II. Attorney Fees Dispute
After the Nguyens filed their motion to dismiss, they filed a motion for fees and
costs. LCC articulated numerous complaints about the Nguyens' request. For
instance, LCC argued that the hourly rates were too high, and that the requested award
of over $80,000 was unreasonably high for a lawsuit where the amount in controversy
was under $10,000.
In addition to general claims that the Nguyens requested an unreasonable
amount, LCC argued there were problems with many specific charges. It asserted that
there were duplicative charges, charges for unrelated cases, and charges for motions
and theories that the Nguyens did not prevail on.
LCC claimed that many more problems arose from Berry's role as trial counsel.
During the pendency of its lawsuit, LCC identified Berry as a material witness.
Nevertheless, Berry continued to represent the Nguyens. Eventually, LCC filed a
successful motion to disqualify him, and Berry was replaced by Guy Beckett. LCC
argued that it was unreasonable to award fees for all of Berry's work because he
should have known he was a material witness in the case, and that the Nguyens were
seeking significant fees incurred by Berry after he was identified as a material witness,
10
No. 66762-9-I/11
but before he was formally disqualified. LCC also argued that there was unreasonable
billing incurred for time that Berry spent getting Beckett up to speed on the case, and
that Berry could have avoided that expense by realizing from the outset that he was a
material witness. Further, LCC argued that, in one instance, Berry and Beckett each
charged for a deposition when Berry had already been disqualified and was not even
taking the deposition.
Despite the extensive argument about the fees, the trial court signed the order
prepared by the Nguyens that included only one finding on fees and costs:
Applying the principles set forth in RPC 1.7, the attorney fees incurred by
the Defendants in the amount of $82,740 and costs and expenses in the
amount of $4,665.60 are reasonable and were necessarily incurred.
The amount of $82,740 is only $90 less than the Nguyens requested, apparently
reflecting the fact that the Nguyens conceded in their reply that the original request
contained $90 of duplicative billing.
On appeal, LCC argues that the fee award was grossly excessive and that the
trial court did not enter sufficient findings to create an adequate record for appeal. We
note first that, while the size of an award in relation to the amount in controversy may
be a relevant factor for the trial court to consider, that consideration is not dispositive.
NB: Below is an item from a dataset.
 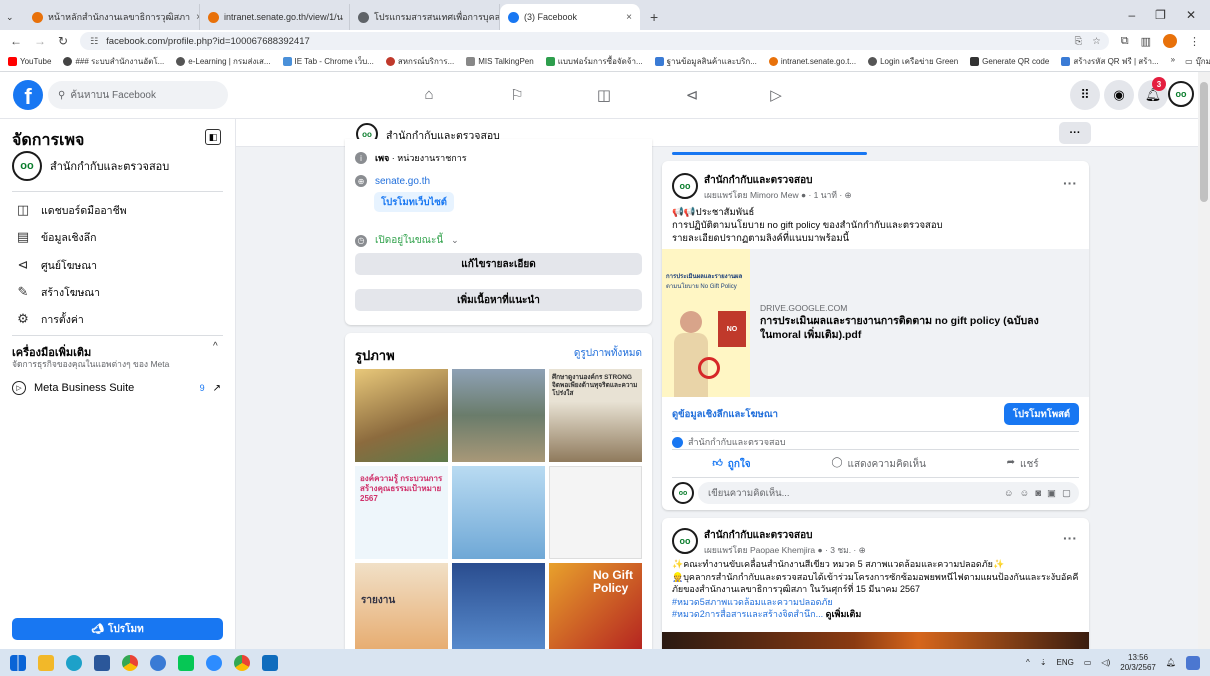 I want to click on volume-icon: ◁), so click(x=1106, y=662).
Mahler v Szucs, 135 Wn.2d 398, 433, 957 P.2d 632, 966 P.2d 305 (1998). But,
"[c]ourts must take an active role in assessing the reasonableness of fee awards, rather
than treating cost decisions as a litigation afterthought. Courts should not simply
accept unquestioningly fee affidavits from counsel." Id. at 434-35. To establish an
adequate record for appellate review of fee awards, the trial court must enter findings of
fact and conclusions of law. Id. at 435.
11
No. 66762-9-I/12
Here, despite detailed challenges to the fees claimed, the trial court signed the
Nguyens' proposed findings of fact and conclusions of law, which contained only one
finding regarding attorney fees. It filled in a blank space for the amount of attorney
fees. It only deducted $90 from the requested amount, apparently recognizing the
Nguyens' explicit concession that there was $90 of duplicative billing. In light of the
size of the fee award in comparison with the amount in controversy, and the number
and nature of charges disputed, the trial court's solitary finding that the fees were
reasonable and necessary is insufficient to create a record for appellate review. We
remand for the trial court to enter appropriate findings.
III. Attorney Fees on Appeal
The Nguyens request reasonable attorney fees and costs incurred for purposes
of this appeal pursuant to RAP 18.1 and RCW 60.04.181(3), 4.84.250, and 4.84.330,
the three bases under which the trial court awarded fees. LCC does not contest the
Nguyens' request. Accordingly, we award the Nguyens reasonable fees and costs.